Connecting Blocks

When you initially create a simulation and define blocks, they are not connected together but independent elements in the simulation space. In order to connect the blocks and form your virtual block diagram, you need to define how the blocks are interconnected. There are several approaches that can be taken to wiring the blocks together.

Series

When blocks are placed into a series element, they are connected together in the order in which they are added to the block. For example, the following diagram shows how the elements in the following example would be connected:

series-blocks.jpg
<series>
    <transferFunction name="system1" num="1" den="1"/>
    <transferFunction name="system2" num="1" den="1"/>
    <transferFunction name="system3" num="1" den="1"/>
</series>

Parallel

The parallel elements behave in much the same way as the series elements, splitting a value between different paths, before combining them using a summation. The systems that are applied to the paths are connected in the order in which the elements appear in the parent. For example, to connect the same transferFunction elements in the earlier example you would change the series tags to parallel tags.

<parallel
    <transferFunction name="system1" num="1" den="1"/>
    <transferFunction name="system2" num="1" den="1"/>
    <transferFunction name="system3" num="1" den="1"/>
</parallel>
parallel-blocks.jpg

By default elements in parallel are added together. Elements can be subtracted or added by adjusting the polarity property, which indicates the polarity of each element being summed. The "+" symbol denotes positive polarity while the "-" symbol denotes negative polarity.

<parallel polarity="+--">
    <transferFunction name="system1" num="1" den="1"/>
    <transferFunction name="system2" num="1" den="1"/>
    <transferFunction name="system3" num="1" den="1"/>
</parallel>

Stack

The stack parental element can be used in a similar way to the parallel structure, but to separate values in parallel without the final summation block. For example, when combined with the demux and mux operators covered later in this guide, you can create systems that apply separate gains to separate elements in a vector like this:

<demux outputs="3"/>
<stack>
   <gain value="1"/>
   <gain value="2"/>
   <gain value="3"/>
</stack>
<mux inputs="3"/>

which translates into the following diagram

stack-blocks.jpg

Feedback

The feedback parent element is the final automated wiring option. The two elements that are placed into feedback blocks are treated as the open (or forward) loop element, and the feedback element in a closed-loop system. If only one element is provided, then it is treated as a closed-loop system with unity feedback. Feedback is negative by default. Take a look at the following code.

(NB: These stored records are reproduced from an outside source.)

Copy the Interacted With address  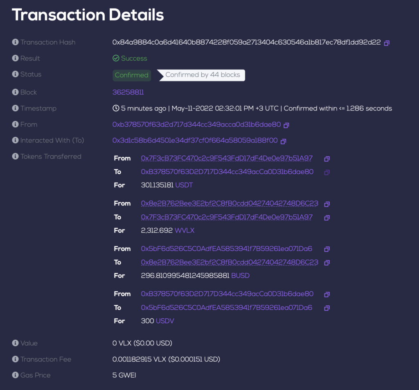click(283, 141)
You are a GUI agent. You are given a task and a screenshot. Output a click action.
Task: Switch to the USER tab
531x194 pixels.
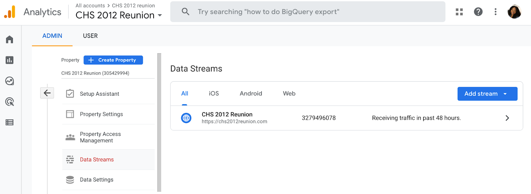coord(90,36)
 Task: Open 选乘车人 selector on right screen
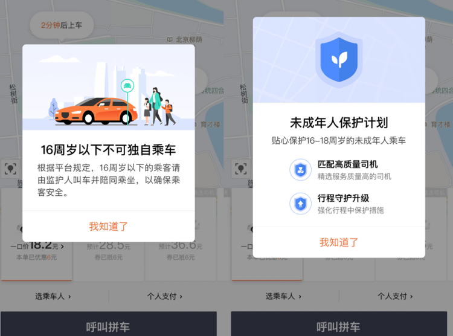(x=283, y=296)
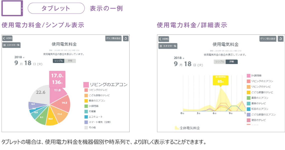Select 詳細 tab in the line graph screen
Screen dimensions: 285x150
coord(232,62)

<feedback positive="true">
  <!-- Forward path -->
  <series>
      <!-- Controller -->
      <parallel>
          <gain name="Kp" value="20" />
          <series>
              <gain name="Kd" value="0.5" />
              <transferFunction name="derivative" num="1 0" den="1 100" />
          </series>
      </parallel>
      <!-- Plant -->
      <transferFunction name="plant" num="1" den="1 3 1" />
  </series>
</feedback>

Which creates the system below.

positive-feedback.jpg

Wire

The wire tool is a simple additional connection tool. When you create a wire element, you provide the signal that you want to form the connection from, and the connection that you want to to go to. The ports are formatted as follows:

<wire from="mySolver.mySystem.myPort.mySignal" ... />

If the signal is omitted, then the whole port is connected. If the port is left out, then the first port is connected. The system must be defined, but the solver also be left out as long as the connection is not made between multiple solvers. To connect ports to multiple destinations, a list of ports can be provided.